PASSAGE TO READ:
To the outside world, Ryan Suttle appeared much like any other man in his mid 20s.
He was involved in the family cleaning business, had a steady girlfriend, enjoyed a talent for soccer and was saving to buy his first house.
But inside, Suttle was a monster living a double life.
He preyed on vulnerable, underage girls via social media, grooming and manipulating his way into their lives so he could use them for his own insatiable sexual pleasure.
His victims, of which there are at least seven but likely more, were each drawn into Suttle's devious web in the same way: a friend request on Snapchat, followed by days, weeks or even sometimes months of exchanges that inevitably turned sexual when the 26-year-old sent them a picture of his erect penis.
He would then ask for intimate snaps of the girls in return, telling them he was a teenager himself.
Almost all of them rejected his initial requests, but Suttle's well rehearsed methodology - consisting of part charm, part master manipulation - eventually wore his victims down.
Some sent him naked pictures of themselves, others were coerced into going further.
Suttle eventually had sex with four of the seven victims, talking each of them into allowing him to film the acts on his mobile phone.
(The intercourse was never forced, but each of the girls was unable to legally consent to the sex because they were underage).
He even paid one of the girls in cash, alcohol and cigarettes to send him naked pictures of herself and perform sex acts on him.

MATERIAL TO PROCESS:
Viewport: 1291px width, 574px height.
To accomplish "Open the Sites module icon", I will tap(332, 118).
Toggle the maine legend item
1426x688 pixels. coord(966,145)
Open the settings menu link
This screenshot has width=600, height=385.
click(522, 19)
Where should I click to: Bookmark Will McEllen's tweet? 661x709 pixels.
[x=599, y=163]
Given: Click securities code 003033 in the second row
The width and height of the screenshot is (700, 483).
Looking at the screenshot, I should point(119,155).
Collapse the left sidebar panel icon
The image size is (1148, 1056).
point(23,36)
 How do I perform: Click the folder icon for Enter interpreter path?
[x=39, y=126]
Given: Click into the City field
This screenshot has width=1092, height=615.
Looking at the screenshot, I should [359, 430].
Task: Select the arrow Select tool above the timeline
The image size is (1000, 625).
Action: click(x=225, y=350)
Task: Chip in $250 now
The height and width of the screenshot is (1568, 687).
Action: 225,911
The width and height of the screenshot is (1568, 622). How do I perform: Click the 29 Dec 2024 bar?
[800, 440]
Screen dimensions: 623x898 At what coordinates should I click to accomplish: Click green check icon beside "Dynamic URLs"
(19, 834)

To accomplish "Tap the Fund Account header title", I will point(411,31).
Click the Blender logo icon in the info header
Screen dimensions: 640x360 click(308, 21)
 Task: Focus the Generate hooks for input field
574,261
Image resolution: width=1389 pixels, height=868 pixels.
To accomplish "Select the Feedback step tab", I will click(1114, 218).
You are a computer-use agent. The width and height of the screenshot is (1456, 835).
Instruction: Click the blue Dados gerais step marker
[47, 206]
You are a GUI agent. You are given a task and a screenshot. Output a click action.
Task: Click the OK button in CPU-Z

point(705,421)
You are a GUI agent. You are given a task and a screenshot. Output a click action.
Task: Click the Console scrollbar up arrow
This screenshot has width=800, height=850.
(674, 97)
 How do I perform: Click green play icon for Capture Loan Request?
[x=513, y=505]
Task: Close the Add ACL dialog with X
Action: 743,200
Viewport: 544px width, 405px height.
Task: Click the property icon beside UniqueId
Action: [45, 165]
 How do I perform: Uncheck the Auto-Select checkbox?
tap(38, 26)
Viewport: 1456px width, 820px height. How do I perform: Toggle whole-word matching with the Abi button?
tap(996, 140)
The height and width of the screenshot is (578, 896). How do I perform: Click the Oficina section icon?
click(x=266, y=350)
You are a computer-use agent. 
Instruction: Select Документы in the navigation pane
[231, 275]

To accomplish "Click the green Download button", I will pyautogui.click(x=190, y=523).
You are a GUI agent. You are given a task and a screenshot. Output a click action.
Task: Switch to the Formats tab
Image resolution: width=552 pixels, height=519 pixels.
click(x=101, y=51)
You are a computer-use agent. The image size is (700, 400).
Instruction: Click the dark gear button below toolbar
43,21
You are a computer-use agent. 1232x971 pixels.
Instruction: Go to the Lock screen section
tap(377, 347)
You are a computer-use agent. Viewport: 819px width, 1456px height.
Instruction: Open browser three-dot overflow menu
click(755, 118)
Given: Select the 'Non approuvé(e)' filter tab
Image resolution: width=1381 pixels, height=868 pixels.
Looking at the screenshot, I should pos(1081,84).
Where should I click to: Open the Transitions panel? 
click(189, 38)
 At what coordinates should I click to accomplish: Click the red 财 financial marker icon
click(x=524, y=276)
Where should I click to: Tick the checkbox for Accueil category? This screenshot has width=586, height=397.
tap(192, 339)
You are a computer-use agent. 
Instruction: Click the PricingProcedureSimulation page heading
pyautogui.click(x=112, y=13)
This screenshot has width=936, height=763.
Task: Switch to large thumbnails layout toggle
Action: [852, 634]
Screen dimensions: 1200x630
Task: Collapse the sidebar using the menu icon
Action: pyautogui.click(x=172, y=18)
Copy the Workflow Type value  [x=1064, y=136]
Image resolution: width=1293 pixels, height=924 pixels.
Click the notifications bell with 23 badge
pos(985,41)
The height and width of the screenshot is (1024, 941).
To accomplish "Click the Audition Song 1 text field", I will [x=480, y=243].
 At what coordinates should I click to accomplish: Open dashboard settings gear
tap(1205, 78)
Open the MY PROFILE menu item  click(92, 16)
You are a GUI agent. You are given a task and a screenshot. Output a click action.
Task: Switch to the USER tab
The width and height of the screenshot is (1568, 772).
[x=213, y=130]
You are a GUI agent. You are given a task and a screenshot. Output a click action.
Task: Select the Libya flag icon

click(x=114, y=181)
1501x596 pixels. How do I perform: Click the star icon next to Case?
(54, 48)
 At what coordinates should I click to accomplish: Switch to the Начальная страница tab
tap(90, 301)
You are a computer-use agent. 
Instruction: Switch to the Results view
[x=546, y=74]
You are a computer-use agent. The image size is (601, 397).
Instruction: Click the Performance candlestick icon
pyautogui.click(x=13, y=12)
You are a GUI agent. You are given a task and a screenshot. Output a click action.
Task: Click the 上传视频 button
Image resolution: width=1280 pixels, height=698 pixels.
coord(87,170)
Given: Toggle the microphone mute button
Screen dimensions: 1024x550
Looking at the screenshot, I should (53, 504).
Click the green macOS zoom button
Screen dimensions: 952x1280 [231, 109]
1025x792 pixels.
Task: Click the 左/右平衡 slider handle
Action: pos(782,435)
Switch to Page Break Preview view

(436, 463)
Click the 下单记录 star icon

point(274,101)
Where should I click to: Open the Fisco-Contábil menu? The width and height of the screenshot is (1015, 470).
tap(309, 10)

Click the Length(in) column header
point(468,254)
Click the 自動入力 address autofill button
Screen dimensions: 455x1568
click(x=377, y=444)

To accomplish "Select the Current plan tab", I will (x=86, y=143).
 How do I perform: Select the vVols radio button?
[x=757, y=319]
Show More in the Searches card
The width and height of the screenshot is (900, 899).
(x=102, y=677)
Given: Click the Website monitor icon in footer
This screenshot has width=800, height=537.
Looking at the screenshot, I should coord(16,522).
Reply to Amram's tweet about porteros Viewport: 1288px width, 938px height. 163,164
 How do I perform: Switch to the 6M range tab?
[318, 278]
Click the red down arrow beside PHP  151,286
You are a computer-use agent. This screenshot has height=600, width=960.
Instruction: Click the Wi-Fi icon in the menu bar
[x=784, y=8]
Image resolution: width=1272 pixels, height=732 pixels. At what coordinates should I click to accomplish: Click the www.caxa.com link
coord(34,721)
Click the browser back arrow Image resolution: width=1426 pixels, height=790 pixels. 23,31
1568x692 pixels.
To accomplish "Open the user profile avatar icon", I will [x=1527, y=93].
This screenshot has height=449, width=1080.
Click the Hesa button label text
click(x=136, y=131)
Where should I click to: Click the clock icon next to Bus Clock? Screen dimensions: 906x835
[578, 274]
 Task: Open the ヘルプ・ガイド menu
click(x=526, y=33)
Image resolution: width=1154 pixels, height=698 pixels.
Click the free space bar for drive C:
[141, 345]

PARTS OF THE EXERCISE:
1. In the news report, which social media app did Suttle use to send friend requests to his victims?
2. List each line in the records that contains the word "section".

RESPONSES TO THE EXERCISE:
1. Snapchat

2.
The height and width of the screenshot is (578, 896). How do I perform: Click the Oficina section icon?
Instruction: Go to the Lock screen section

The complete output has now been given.